Data for this exercise »
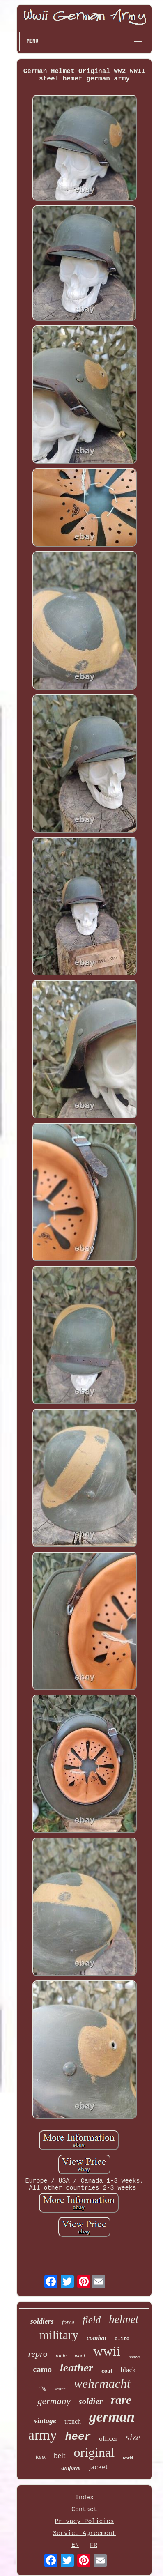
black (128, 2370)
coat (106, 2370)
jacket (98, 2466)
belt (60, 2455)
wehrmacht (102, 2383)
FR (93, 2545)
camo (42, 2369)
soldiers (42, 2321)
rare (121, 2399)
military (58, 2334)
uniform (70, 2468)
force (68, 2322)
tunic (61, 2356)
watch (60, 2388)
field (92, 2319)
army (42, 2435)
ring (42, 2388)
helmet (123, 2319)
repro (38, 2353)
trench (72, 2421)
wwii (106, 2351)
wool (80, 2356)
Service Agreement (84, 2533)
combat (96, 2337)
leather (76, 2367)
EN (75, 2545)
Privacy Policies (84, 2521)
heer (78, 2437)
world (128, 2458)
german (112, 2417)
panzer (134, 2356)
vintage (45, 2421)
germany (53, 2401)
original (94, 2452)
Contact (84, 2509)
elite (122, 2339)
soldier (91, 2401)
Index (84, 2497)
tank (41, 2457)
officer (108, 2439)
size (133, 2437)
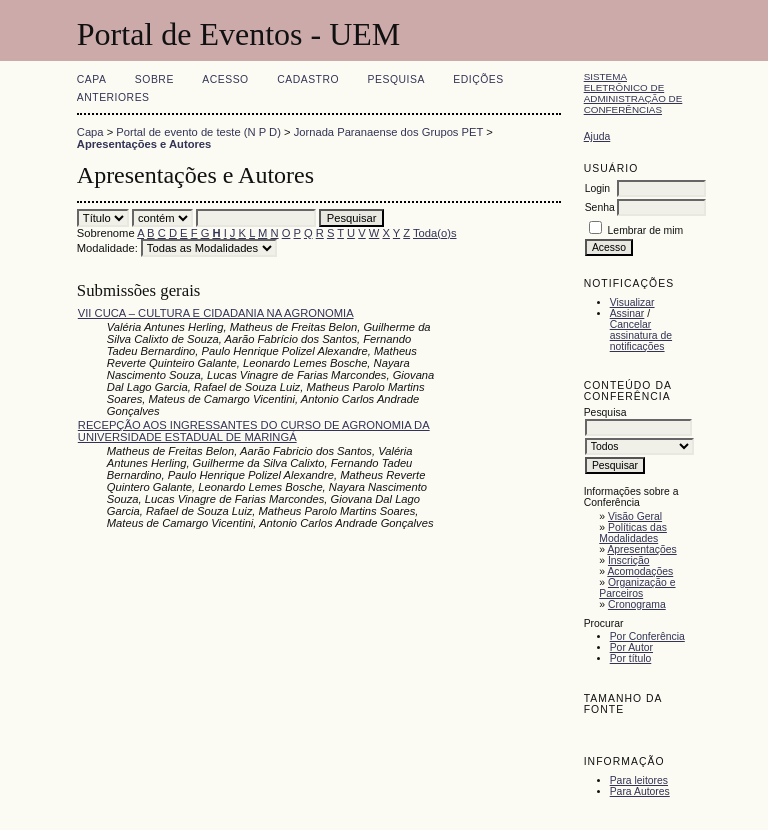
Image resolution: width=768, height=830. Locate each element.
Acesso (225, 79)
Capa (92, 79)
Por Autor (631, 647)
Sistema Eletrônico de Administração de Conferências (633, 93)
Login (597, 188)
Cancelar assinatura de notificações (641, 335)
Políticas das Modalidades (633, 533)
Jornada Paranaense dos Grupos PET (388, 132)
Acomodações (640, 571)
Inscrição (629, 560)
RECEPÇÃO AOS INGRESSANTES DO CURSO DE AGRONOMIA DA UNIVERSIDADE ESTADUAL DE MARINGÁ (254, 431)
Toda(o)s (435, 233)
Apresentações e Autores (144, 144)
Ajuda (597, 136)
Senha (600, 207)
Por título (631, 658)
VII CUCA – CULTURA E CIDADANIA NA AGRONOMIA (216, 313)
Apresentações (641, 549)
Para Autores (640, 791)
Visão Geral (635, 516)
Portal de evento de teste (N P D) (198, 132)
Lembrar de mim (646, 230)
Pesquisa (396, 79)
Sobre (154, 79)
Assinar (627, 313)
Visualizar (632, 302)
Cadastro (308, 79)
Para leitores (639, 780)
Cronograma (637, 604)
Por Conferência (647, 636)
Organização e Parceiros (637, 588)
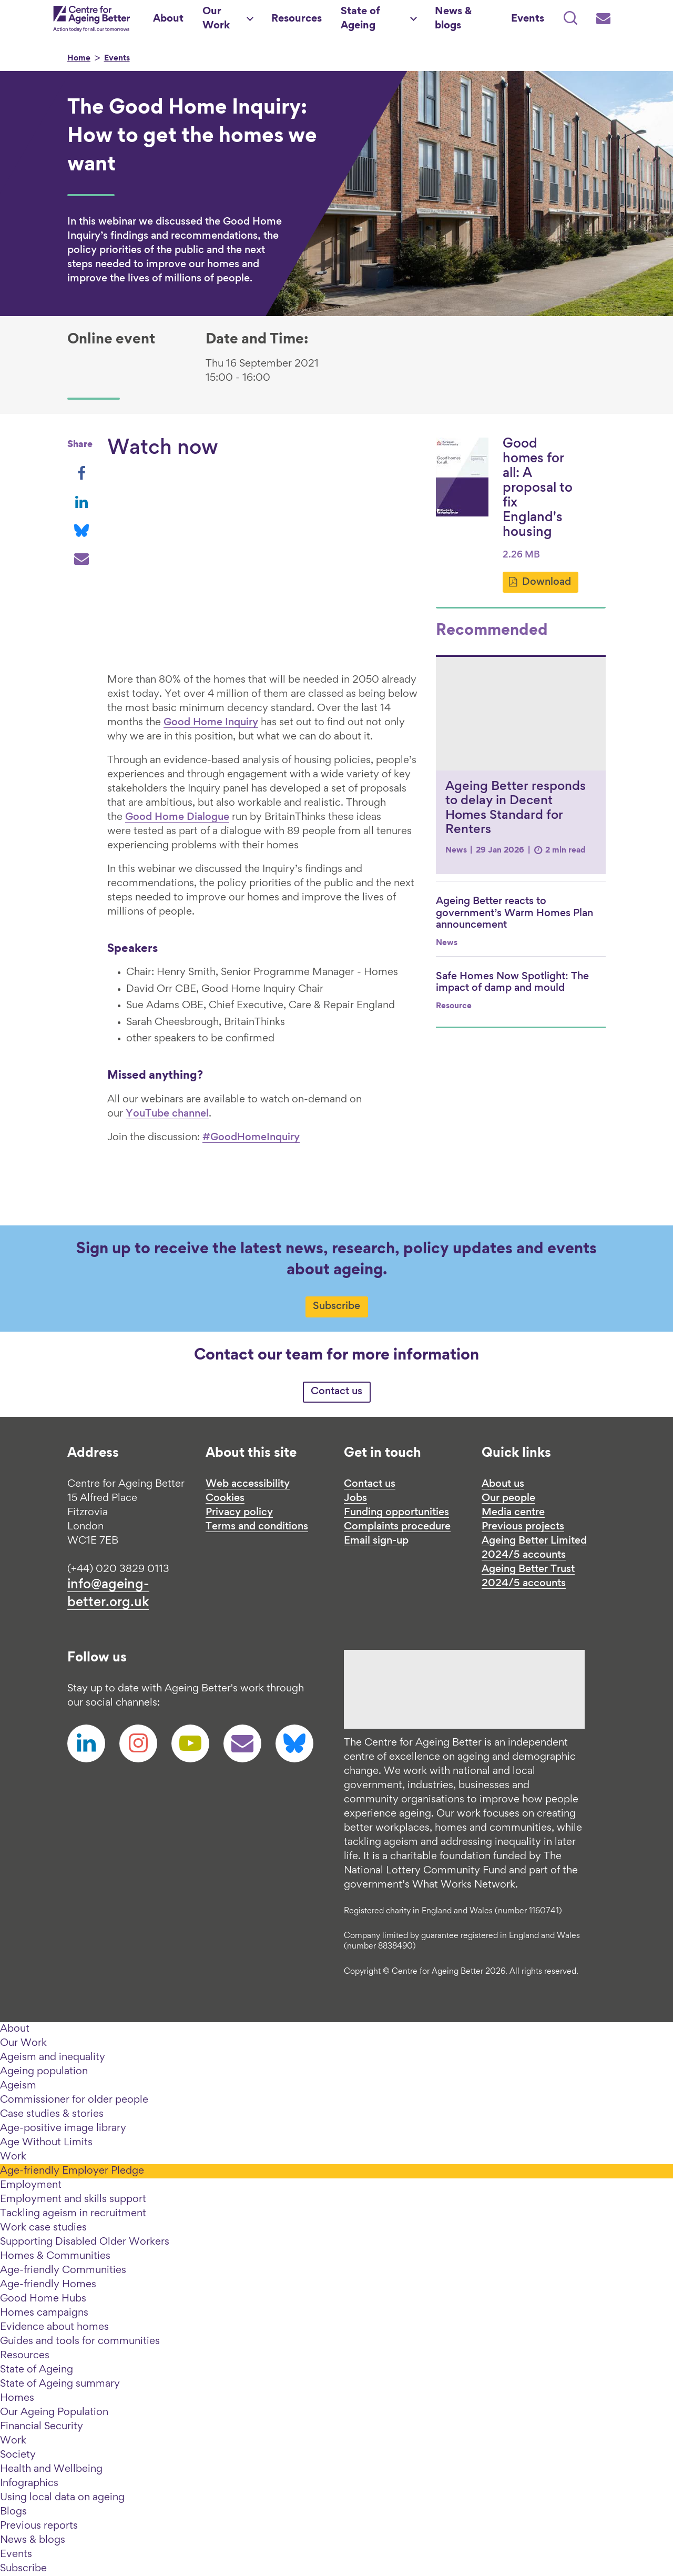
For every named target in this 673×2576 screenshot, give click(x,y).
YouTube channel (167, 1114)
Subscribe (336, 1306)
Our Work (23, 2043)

...

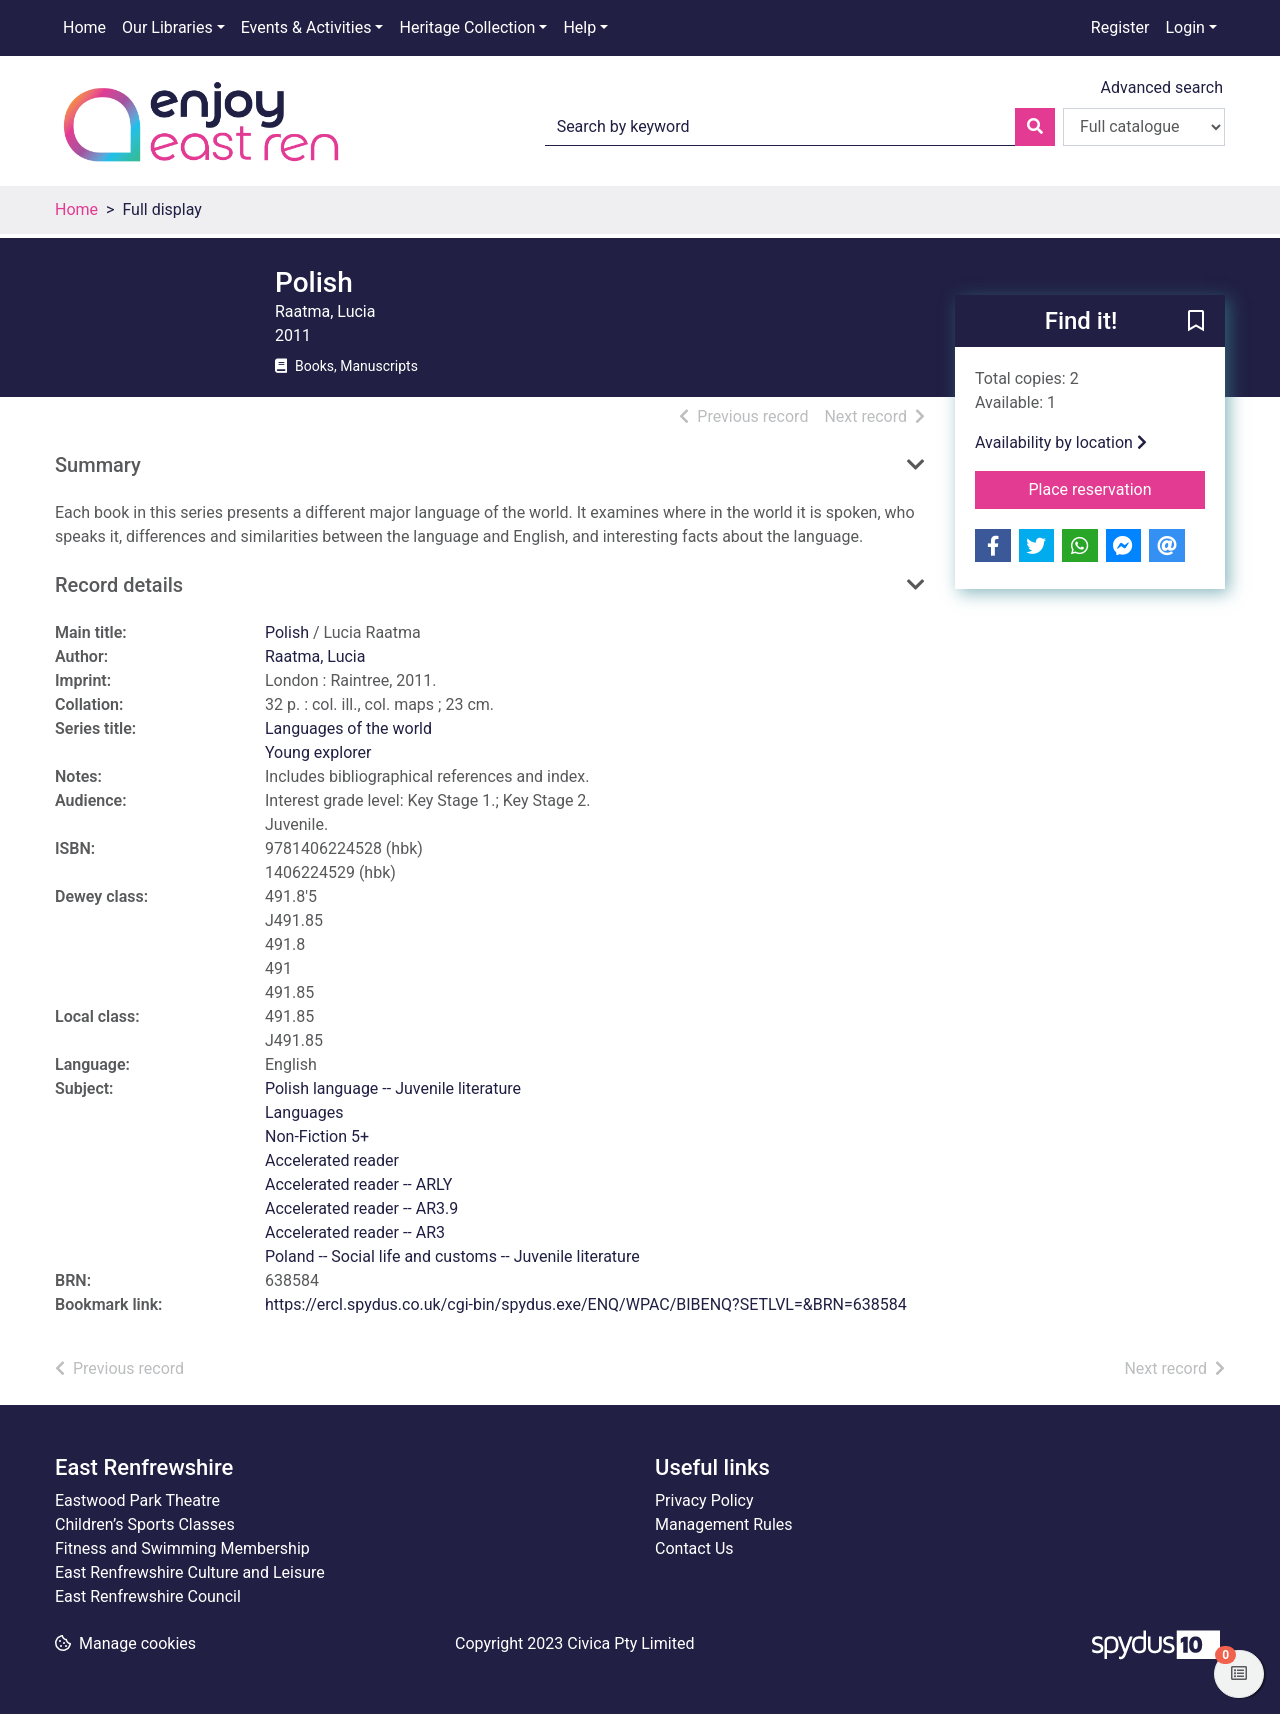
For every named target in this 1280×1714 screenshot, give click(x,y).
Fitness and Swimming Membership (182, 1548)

Request »
Please copy the listing above, from the line with "Service Agreement (84, 2533)" up to and including the line with "Cadastro (308, 79)", and leave out the pictures.

Completed task »
Service Agreement (84, 2533)
combat (96, 2337)
leather (76, 2367)
EN (75, 2545)
Privacy Policies (84, 2521)
heer (78, 2437)
world (128, 2458)
german (112, 2417)
panzer (134, 2356)
vintage (45, 2421)
germany (53, 2401)
original (94, 2452)
Contact (84, 2509)
elite (122, 2339)
soldier (91, 2401)
Index (84, 2497)
tank (41, 2457)
officer (108, 2439)
size (133, 2437)
Image resolution: width=768, height=830. Locate each element.
Acesso (225, 79)
Capa (92, 79)
Por Autor (631, 647)
Sistema Eletrônico de Administração de Conferências (633, 93)
Login (597, 188)
Cancelar assinatura de notificações (641, 335)
Políticas das Modalidades (633, 533)
Jornada Paranaense dos Grupos PET (388, 132)
Acomodações (640, 571)
Inscrição (629, 560)
RECEPÇÃO AOS INGRESSANTES DO CURSO DE AGRONOMIA DA UNIVERSIDADE ESTADUAL DE MARINGÁ (254, 431)
Toda(o)s (435, 233)
Apresentações e Autores (144, 144)
Ajuda (597, 136)
Senha (600, 207)
Por título (631, 658)
VII CUCA – CULTURA E CIDADANIA NA AGRONOMIA (216, 313)
Apresentações (641, 549)
Para Autores (640, 791)
Visão Geral (635, 516)
Portal de evento de teste (N P D) (198, 132)
Lembrar de mim (646, 230)
Pesquisa (396, 79)
Sobre (154, 79)
Assinar (627, 313)
Visualizar (632, 302)
Cadastro (308, 79)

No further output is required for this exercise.